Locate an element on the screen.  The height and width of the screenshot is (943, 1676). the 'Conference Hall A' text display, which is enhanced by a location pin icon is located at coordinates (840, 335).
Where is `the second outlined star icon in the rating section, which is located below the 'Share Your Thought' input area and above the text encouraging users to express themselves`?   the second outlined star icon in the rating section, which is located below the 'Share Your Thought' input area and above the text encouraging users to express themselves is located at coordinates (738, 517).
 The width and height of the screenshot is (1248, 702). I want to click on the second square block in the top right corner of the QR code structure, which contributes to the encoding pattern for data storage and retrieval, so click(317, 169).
+++++
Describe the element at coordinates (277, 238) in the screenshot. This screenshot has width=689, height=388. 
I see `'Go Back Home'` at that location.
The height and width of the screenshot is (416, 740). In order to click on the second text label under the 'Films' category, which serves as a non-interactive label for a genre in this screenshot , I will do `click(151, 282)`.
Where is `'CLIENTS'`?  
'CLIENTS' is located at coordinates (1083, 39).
+++++
Repeat everything from the line containing "The height and width of the screenshot is (416, 740)." down to the line containing "coordinates (1083, 39).", including both of those lines, and nothing else from the records above.

Answer in full.
The height and width of the screenshot is (416, 740). In order to click on the second text label under the 'Films' category, which serves as a non-interactive label for a genre in this screenshot , I will do `click(151, 282)`.
Where is `'CLIENTS'`?  
'CLIENTS' is located at coordinates (1083, 39).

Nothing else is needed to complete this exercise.